She was thrown into this mess with no warning.”

  “Enough,” Kyla interrupted them. “Give it a rest. I’m fine.” She looked at Eric. “So is Jason.”

  Eric smiled at her and nodded.

  “We have a plan.” Kyla glanced at Joe, and he nodded his agreement even though she hadn’t told him the plan yet.

  Harris looked back and forth between the two of them. “We do?”

  Eric grinned widely. “If the lady says we do, we do.”

  Kyla was triumphant. She knew she could make this work. That was when the final piece fell into place, and Kyla felt her first pang of unease.

  She was breaking one of the cardinal rules, wasn’t she? She was speaking for God. All good intentions aside, Kyla wasn’t sure she should be doing this, but it was either this, make Cole a martyr to his cause, or have him after them for their entire lives. Kyla couldn’t do one of those two things in good conscience if she had another way, no matter how wrong it seemed.

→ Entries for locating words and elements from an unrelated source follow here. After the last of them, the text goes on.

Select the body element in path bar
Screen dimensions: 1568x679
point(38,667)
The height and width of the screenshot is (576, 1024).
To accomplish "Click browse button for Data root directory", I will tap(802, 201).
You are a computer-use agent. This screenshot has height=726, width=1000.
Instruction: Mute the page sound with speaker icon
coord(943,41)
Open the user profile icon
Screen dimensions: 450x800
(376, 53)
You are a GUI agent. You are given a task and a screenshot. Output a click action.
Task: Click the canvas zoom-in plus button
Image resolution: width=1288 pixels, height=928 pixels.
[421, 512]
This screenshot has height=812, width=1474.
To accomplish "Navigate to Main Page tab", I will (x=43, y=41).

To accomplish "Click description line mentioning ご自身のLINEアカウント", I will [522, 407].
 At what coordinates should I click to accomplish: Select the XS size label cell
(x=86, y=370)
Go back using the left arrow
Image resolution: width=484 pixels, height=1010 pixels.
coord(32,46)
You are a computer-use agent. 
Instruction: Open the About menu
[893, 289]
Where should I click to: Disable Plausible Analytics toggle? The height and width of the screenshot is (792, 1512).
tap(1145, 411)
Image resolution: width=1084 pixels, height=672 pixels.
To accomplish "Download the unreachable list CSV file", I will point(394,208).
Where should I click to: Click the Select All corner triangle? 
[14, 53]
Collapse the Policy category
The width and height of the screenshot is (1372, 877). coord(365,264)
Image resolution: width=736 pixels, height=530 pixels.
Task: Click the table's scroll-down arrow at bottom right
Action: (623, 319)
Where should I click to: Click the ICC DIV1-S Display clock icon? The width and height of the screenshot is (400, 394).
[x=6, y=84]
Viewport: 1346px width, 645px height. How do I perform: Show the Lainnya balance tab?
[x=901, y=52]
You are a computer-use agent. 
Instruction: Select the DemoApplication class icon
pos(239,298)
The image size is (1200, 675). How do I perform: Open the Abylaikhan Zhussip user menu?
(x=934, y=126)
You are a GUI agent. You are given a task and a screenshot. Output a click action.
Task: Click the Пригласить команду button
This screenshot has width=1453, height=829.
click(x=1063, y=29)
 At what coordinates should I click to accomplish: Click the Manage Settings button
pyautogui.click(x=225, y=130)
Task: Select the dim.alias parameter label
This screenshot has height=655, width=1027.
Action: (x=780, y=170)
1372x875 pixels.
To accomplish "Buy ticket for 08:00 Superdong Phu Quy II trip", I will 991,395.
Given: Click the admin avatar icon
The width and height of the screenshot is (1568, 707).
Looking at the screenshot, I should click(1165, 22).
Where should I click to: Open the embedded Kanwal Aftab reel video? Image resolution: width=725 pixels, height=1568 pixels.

  She said a quick prayer to whatever deity was listening in. “Please, don’t hold this one against me. If you didn’t mean for me to do this, you really shouldn’t have let me find his frequency.”

  * * *

  Even before Kyla closed the adjoining door, Joe was fairly certain he knew what she had to do. There was no reason to come in here unless she had to do something Harris and the others didn’t know she could do. But who would Kyla be sending to for so long that her lapse would become obvious?

  Kyla smiled and kissed his cheek. “You wouldn’t believe me if I told you,” she assured him.

  She glanced around and grabbed a velvet pillow off an impossibly ornate settee. Kyla laid the pillow in the middle of the floor and lowered herself stiffly onto it. She laid down, facing up at the painted ceiling and stretched out flat on the plush rug beneath her.

  Joe sat back against the settee with his legs crossed under him and the shotgun placed across his thighs.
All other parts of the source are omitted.